When the stroke unit arrives, the patient is transferred to its bay for an examination by the nurse and scans by the CT technician. Waters or another attending neurologist are connected to the unit via a telemedicine link and can converse with the patient and clinicians and do a close-up exam, even looking into the patient's pupils.
The physician views the brain scans, and reviews the patient's medical record, if available, along with any information about the patient's condition and onset of stroke symptoms before giving an order to administer TPA and vetting the patient for other interventions. Once the drug drip is started, patient and nurse board the ambulance for the lights and sirens trip to the nearest hospital where a stroke team is waiting.
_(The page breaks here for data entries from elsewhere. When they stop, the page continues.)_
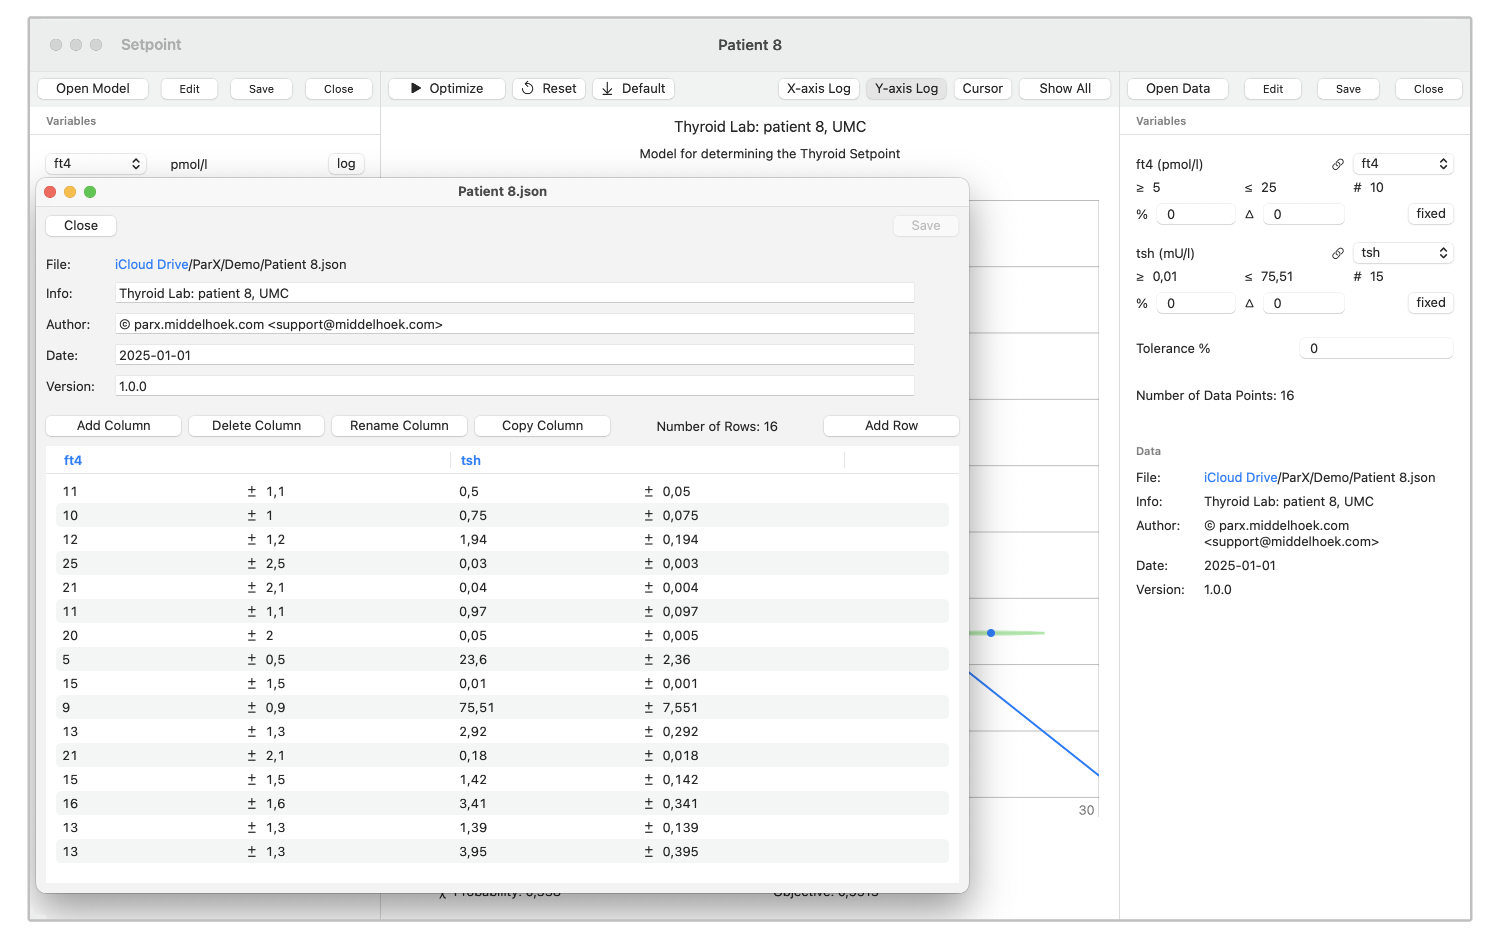Toggle the X-axis Log option

click(818, 88)
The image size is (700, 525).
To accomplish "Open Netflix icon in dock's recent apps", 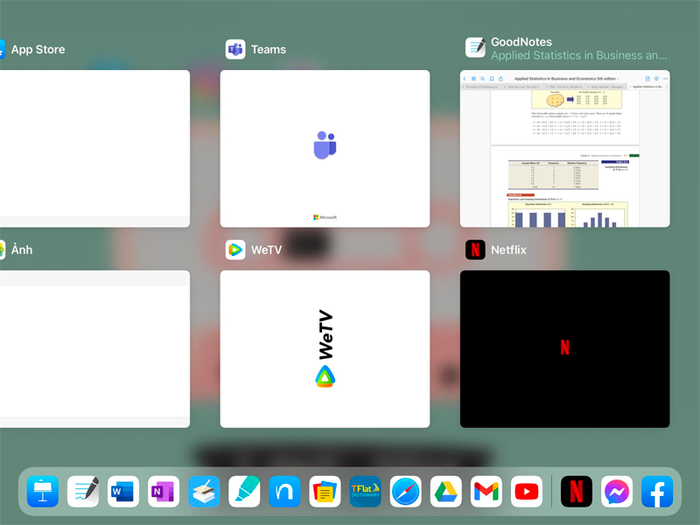I will [x=576, y=491].
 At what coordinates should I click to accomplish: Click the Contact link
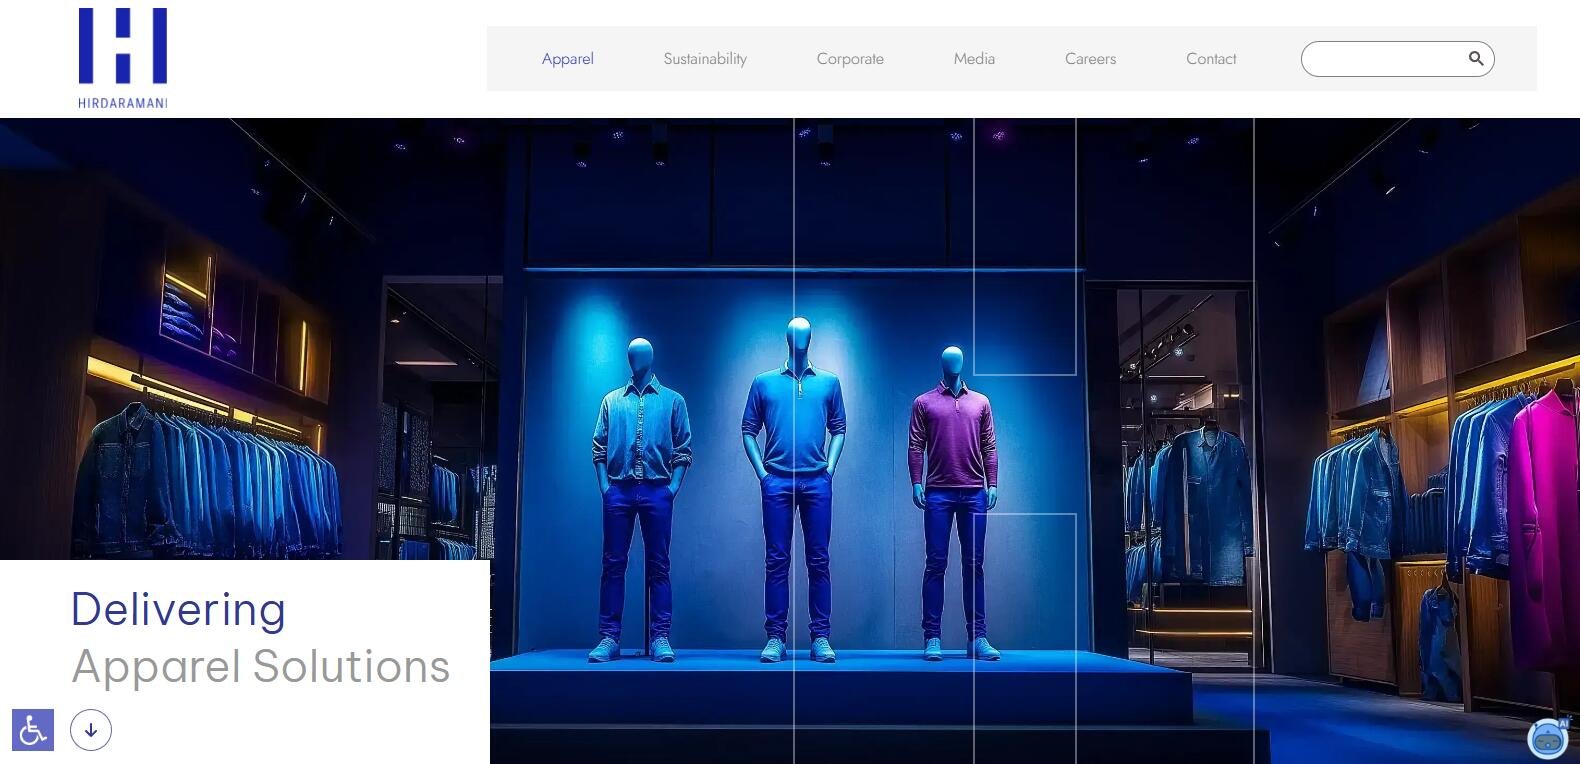[x=1210, y=59]
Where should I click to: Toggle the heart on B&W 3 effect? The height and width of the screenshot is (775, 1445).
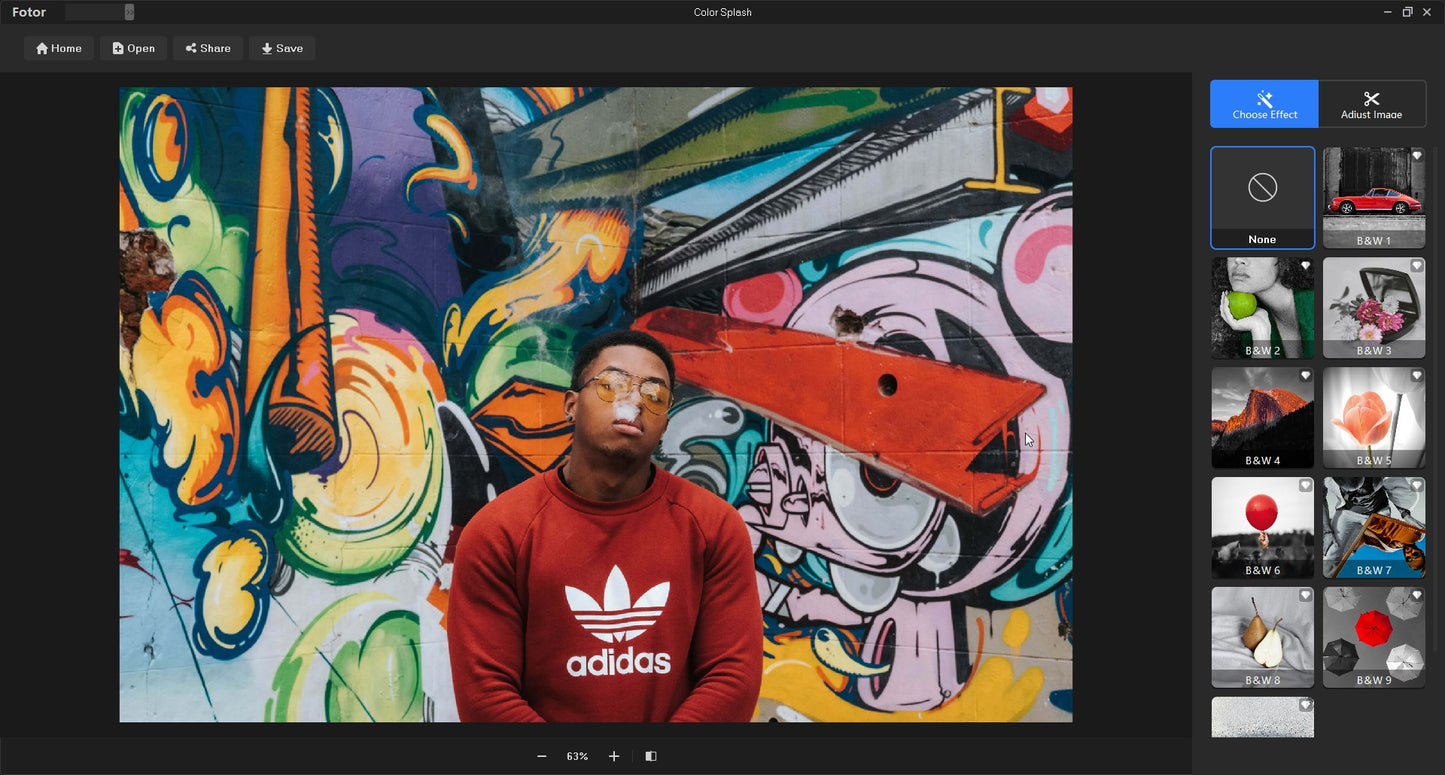tap(1416, 266)
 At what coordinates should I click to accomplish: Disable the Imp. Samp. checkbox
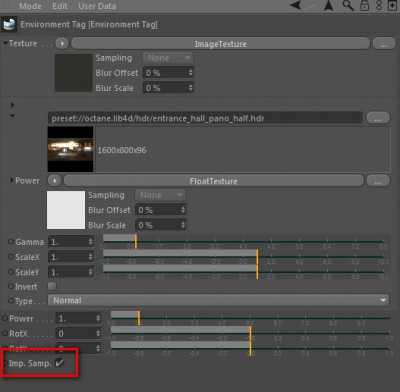[x=60, y=363]
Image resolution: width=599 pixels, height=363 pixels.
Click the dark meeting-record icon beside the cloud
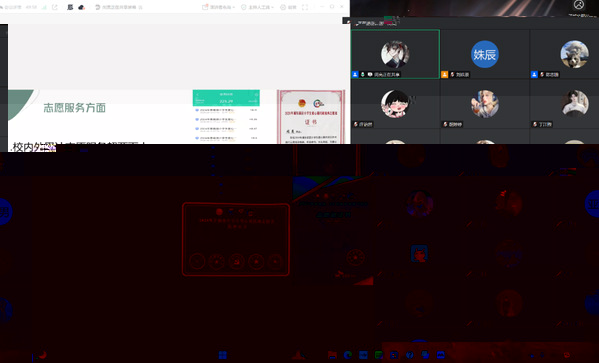coord(70,7)
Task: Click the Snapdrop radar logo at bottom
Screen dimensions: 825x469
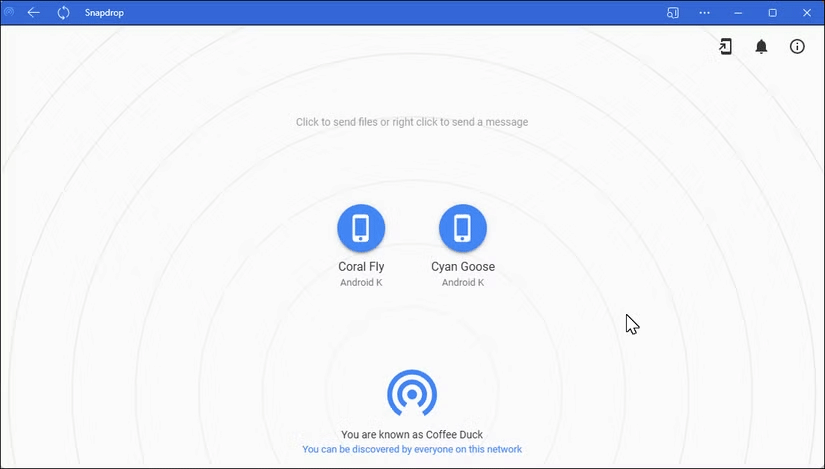Action: 411,394
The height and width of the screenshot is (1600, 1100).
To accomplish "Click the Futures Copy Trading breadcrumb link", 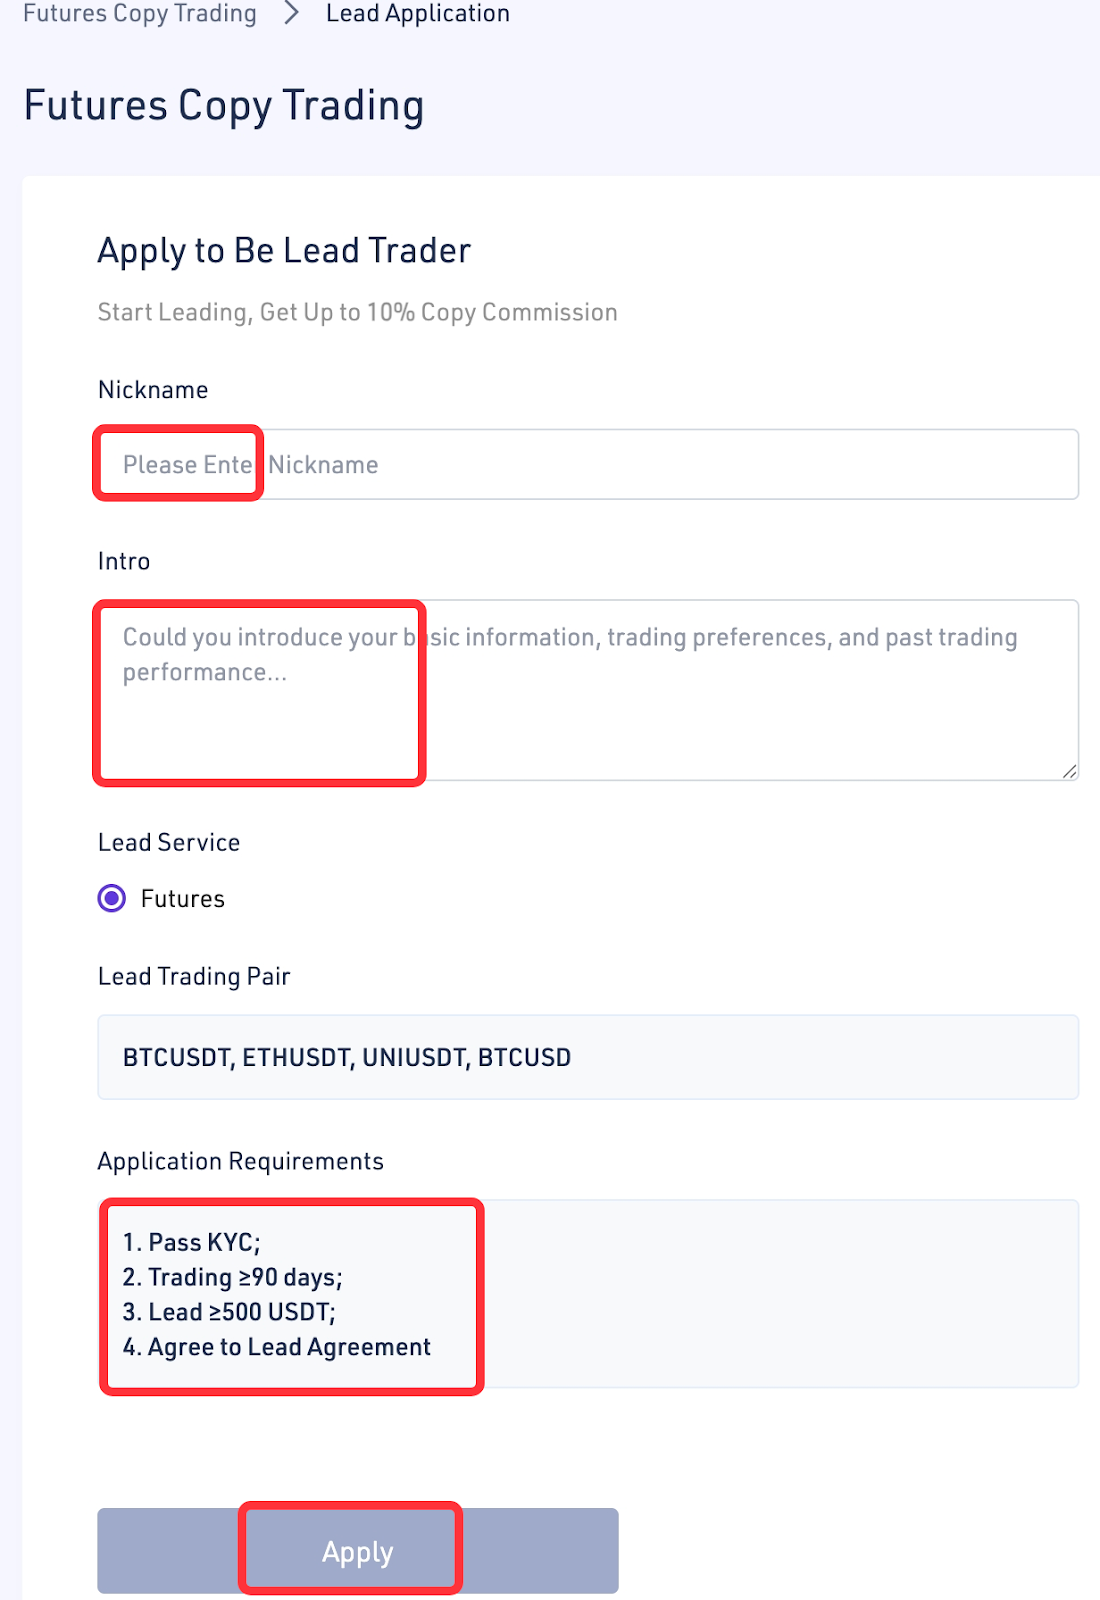I will (140, 14).
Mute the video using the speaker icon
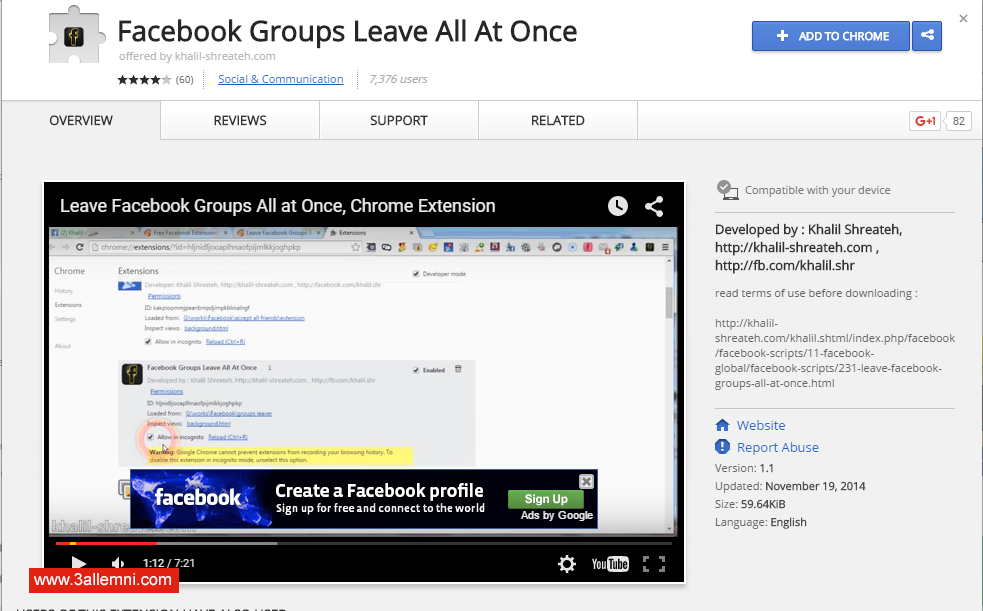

When the diagnosis is a hemorrhagic stroke, Waters can direct the nurse to administer drugs that can aggressively reduce blood pressure or reverse the blood thinning properties of anticoagulant medications including heparin or warfarin.
"We went into this thinking we were going to improve outcomes for ischemic stroke," he says. "Hemorrhagic stroke wasn't even on my radar, except to exclude those patients from TPA therapy." But the potential exists to improve patient outcomes for those patients as well, he says.
Some of the mobile stroke units in other markets have a physician as part of the onboard response team. Waters says data likely will be available next year to allow researchers to compare patient outcomes between that model and the telemedicine physician coverage model used in Phoenix.
The Barrow mobile stroke unit cost about $1 million fully outfitted with CT scan and other equipment, Waters says. The unit was funded by philanthropy, including gifts from the Thunderbirds Charities, and the Board of Visitors, a women's charitable organization. He estimates that labor costs will add another $1 million annually to the unit's operating budget.
"People recognize the potential for this type of program" for reducing long-term disabilities caused by stroke. "It is not a hard sell," he says.